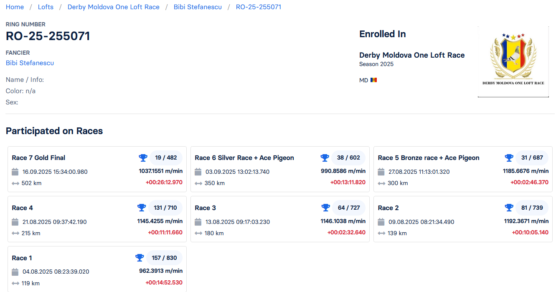Click the distance arrow icon beside 502 km

coord(15,183)
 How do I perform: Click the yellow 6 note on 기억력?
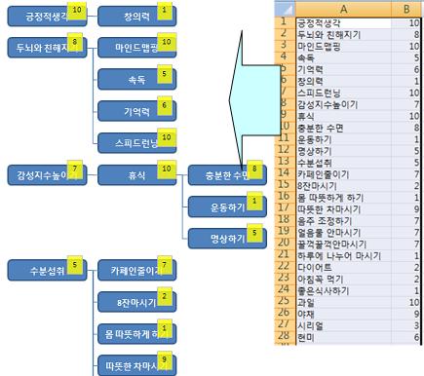point(165,106)
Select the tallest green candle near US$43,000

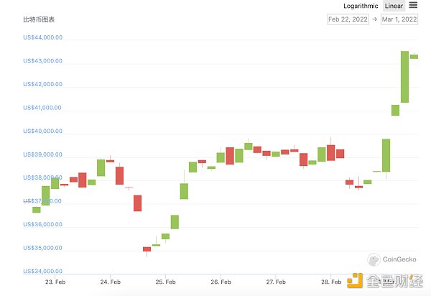tap(404, 76)
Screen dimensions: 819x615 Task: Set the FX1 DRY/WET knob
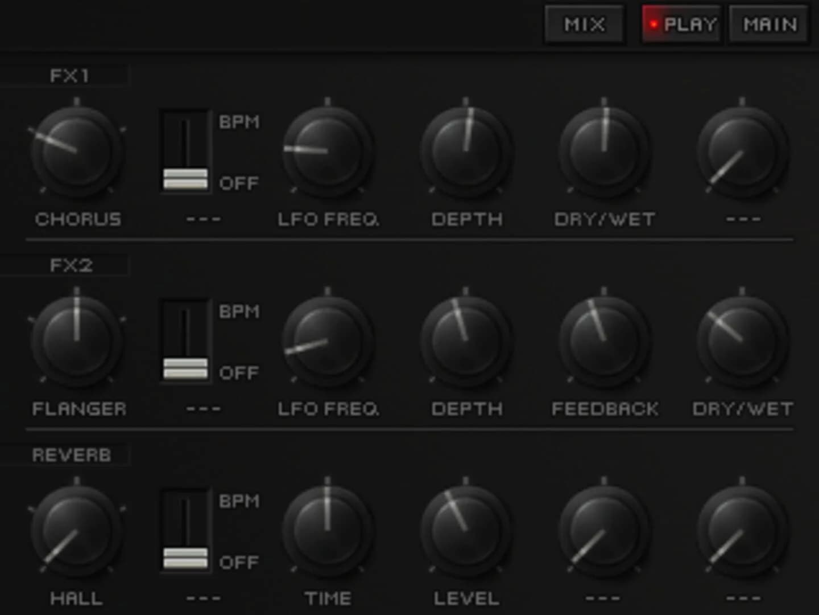point(604,151)
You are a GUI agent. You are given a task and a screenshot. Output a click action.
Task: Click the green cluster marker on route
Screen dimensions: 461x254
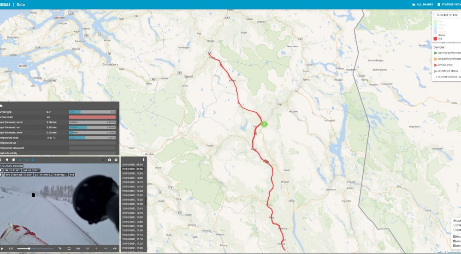click(264, 124)
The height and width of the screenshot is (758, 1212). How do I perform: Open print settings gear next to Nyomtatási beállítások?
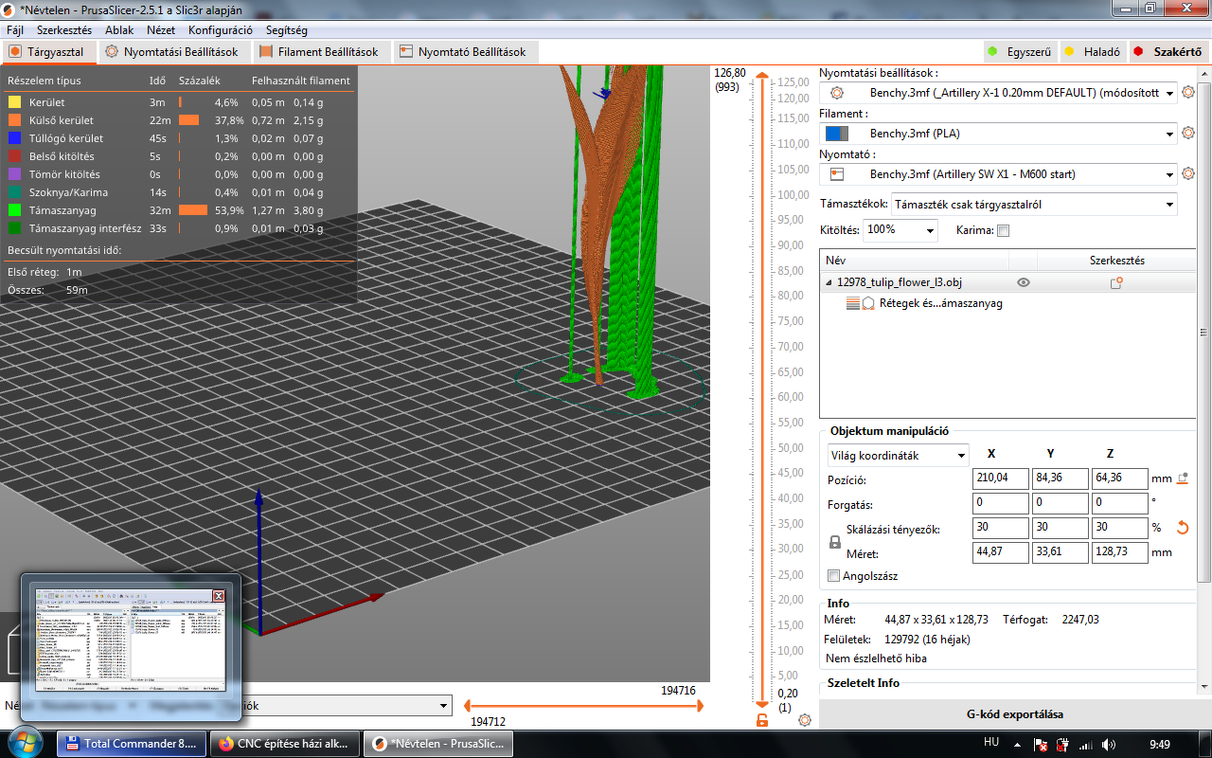(x=1188, y=93)
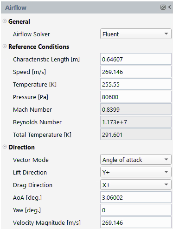The image size is (173, 229).
Task: Select the Total Temperature value field
Action: [x=136, y=135]
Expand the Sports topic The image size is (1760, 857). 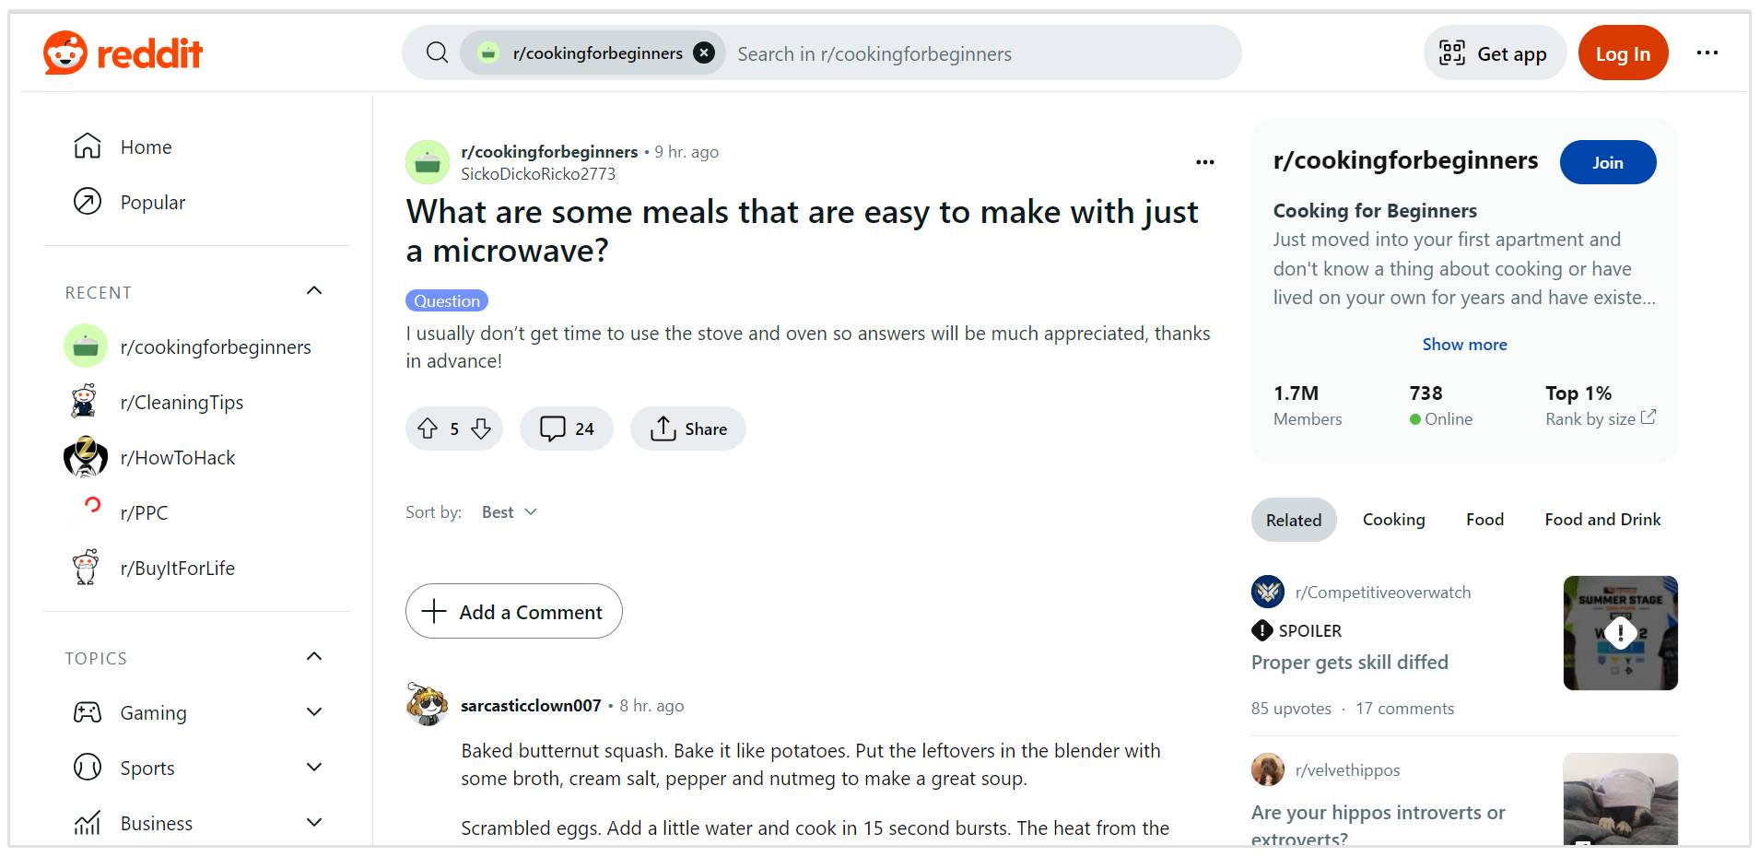[x=314, y=767]
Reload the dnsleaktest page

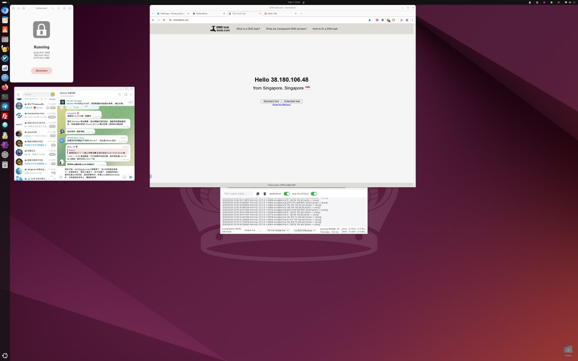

▸ Task description: Lines from the one above containing "How do I perform: Click" down to the one containing "You are a GUI" should be transcribed exactly, with both ends kept and no pictures.

▸ Answer box:
 How do I perform: Click the yellow 6 note on 기억력?
point(165,106)
Select the tallest green candle near US$43,000

tap(404, 76)
Screen dimensions: 819x615 Task: Set the FX1 DRY/WET knob
point(604,151)
You are a GUI agent. You are given a task and a screenshot. Output a click action.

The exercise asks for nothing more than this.